From 9cc5098388295fabde838433ccfc5c418f4c327a Mon Sep 17 00:00:00 2001
From: Eugene Brevdo <ebrevdo@google.com>
Date: Thu, 16 Mar 2017 18:24:44 -0800
Subject: Initial cut of documentation for tf.contrib.seq2seq Change: 150400474

---
 tensorflow/contrib/seq2seq/README.md               |   9 --
 tensorflow/contrib/seq2seq/__init__.py             |  14 +--
 .../python/ops/dynamic_attention_wrapper.py        |   4 +-
 .../docs_src/api_guides/python/contrib.seq2seq.md  | 108 +++++++++++++++++++++
 4 files changed, 114 insertions(+), 21 deletions(-)
 delete mode 100644 tensorflow/contrib/seq2seq/README.md
 create mode 100644 tensorflow/docs_src/api_guides/python/contrib.seq2seq.md

diff --git a/tensorflow/contrib/seq2seq/README.md b/tensorflow/contrib/seq2seq/README.md
deleted file mode 100644
index 50ac32ec15..0000000000
--- a/tensorflow/contrib/seq2seq/README.md
+++ /dev/null
@@ -1,9 +0,0 @@
-# TensorFlow contrib seq2seq layers and losses
-
-## Layers
-
-Information to be added.
-
-## Losses
-
-Information to be added.
diff --git a/tensorflow/contrib/seq2seq/__init__.py b/tensorflow/contrib/seq2seq/__init__.py
index f4fc557085..29bce7bbae 100644
--- a/tensorflow/contrib/seq2seq/__init__.py
+++ b/tensorflow/contrib/seq2seq/__init__.py
@@ -15,15 +15,14 @@
 
 """Ops for building neural network seq2seq decoders and losses.
 
-## Decoder base class and functions
+See the @{$python/contrib.seq2seq} guide.
+
 @@Decoder
 @@dynamic_decode
 
-## Basic Decoder
 @@BasicDecoderOutput
 @@BasicDecoder
 
-## Decoder Helpers
 @@Helper
 @@CustomHelper
 @@GreedyEmbeddingHelper
@@ -31,16 +30,11 @@
 @@ScheduledOutputTrainingHelper
 @@TrainingHelper
 
-## Attention
-
-### Scorers
-@@BahdanauScorer
-@@LuongScorer
+@@BahdanauAttention
+@@LuongAttention
 
-### Helper functions
 @@hardmax
 
-### RNNCells
 @@DynamicAttentionWrapperState
 @@DynamicAttentionWrapper
 """
diff --git a/tensorflow/contrib/seq2seq/python/ops/dynamic_attention_wrapper.py b/tensorflow/contrib/seq2seq/python/ops/dynamic_attention_wrapper.py
index 0f6bb72fff..94678629c8 100644
--- a/tensorflow/contrib/seq2seq/python/ops/dynamic_attention_wrapper.py
+++ b/tensorflow/contrib/seq2seq/python/ops/dynamic_attention_wrapper.py
@@ -425,8 +425,8 @@ class DynamicAttentionWrapper(core_rnn_cell.RNNCell):
       cell_input_fn: (optional) A `callable`.  The default is:
         `lambda inputs, attention: array_ops.concat([inputs, attention], -1)`.
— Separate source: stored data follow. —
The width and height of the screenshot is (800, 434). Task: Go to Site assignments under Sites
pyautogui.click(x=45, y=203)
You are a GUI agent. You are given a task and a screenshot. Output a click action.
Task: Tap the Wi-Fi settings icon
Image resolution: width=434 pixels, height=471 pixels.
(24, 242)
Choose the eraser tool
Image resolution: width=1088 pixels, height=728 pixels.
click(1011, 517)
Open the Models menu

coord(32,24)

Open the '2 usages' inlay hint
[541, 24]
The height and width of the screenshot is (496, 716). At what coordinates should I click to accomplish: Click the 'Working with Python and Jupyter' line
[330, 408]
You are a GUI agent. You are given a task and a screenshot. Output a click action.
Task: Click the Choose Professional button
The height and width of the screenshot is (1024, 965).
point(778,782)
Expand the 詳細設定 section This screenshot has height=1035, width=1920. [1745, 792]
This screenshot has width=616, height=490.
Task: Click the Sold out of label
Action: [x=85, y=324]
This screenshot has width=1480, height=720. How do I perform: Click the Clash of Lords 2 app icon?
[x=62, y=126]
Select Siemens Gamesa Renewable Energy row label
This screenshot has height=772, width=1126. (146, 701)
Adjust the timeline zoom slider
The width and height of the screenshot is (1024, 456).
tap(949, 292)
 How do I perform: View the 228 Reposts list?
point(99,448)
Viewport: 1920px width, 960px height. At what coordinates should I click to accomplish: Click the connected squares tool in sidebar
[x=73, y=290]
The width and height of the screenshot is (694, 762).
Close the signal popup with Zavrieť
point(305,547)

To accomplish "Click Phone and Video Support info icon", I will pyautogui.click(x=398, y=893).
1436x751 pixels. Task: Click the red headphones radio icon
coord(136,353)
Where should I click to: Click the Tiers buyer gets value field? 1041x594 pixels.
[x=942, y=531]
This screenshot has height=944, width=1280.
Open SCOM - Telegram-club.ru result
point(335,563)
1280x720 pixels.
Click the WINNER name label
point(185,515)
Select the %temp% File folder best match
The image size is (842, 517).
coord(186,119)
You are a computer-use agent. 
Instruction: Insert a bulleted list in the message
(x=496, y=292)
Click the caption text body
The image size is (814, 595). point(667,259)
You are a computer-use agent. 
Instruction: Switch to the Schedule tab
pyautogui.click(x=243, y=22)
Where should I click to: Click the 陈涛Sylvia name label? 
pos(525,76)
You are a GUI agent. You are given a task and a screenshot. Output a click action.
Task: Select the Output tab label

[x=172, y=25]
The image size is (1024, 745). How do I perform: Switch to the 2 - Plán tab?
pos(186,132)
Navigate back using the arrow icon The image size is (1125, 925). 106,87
       probability_fn: (optional) A `callable`.  Converts the score to
-        probabilities.  The default is `tf.nn.softmax`. Other options include
-        `tf.contrib.seq2seq.hardmax` and `tf.contrib.sparsemax.sparsemax`.
+        probabilities.  The default is @{tf.nn.softmax}. Other options include
+        @{tf.contrib.seq2seq.hardmax} and @{tf.contrib.sparsemax.sparsemax}.
       output_attention: Python bool.  If `True` (default), the output at each
         time step is the attention value.  This is the behavior of Luong-style
         attention mechanisms.  If `False`, the output at each time step is
diff --git a/tensorflow/docs_src/api_guides/python/contrib.seq2seq.md b/tensorflow/docs_src/api_guides/python/contrib.seq2seq.md
new file mode 100644
index 0000000000..223bf4a0a3
--- /dev/null
+++ b/tensorflow/docs_src/api_guides/python/contrib.seq2seq.md
@@ -0,0 +1,108 @@
+# Seq2seq Library (contrib)
+[TOC]
+
+Module for constructing seq2seq models and dynamic decoding.  Builds on top of
+libraries in @{tf.contrib.rnn}.
+
+This library is composed of two primary components:
+
+*   New attention wrappers for @{tf.contrib.rnn.RNNCell} objects.
+*   A new object-oriented dynamic decoding framework.
+
+## Attention
+
+Attention wrappers are `RNNCell` objects that wrap other `RNNCell` objects and
+implement attention.  The form of attention is determined by a subclass of
+@{tf.contrib.seq2seq.AttentionMechanism}.  These subclasses describe the form
+of attention (e.g. additive vs. multiplicative) to use when creating the
+wrapper.  An instance of an `AttentionMechanism` is constructed with a
+`memory` tensor, from which lookup keys and values tensors are created.
+
+### Attention Mechanisms
+
+The two basic attention mechanisms are:
+*   @{tf.contrib.seq2seq.BahdanauAttention} (additive attention,
+    [ref.](https://arxiv.org/abs/1409.0473))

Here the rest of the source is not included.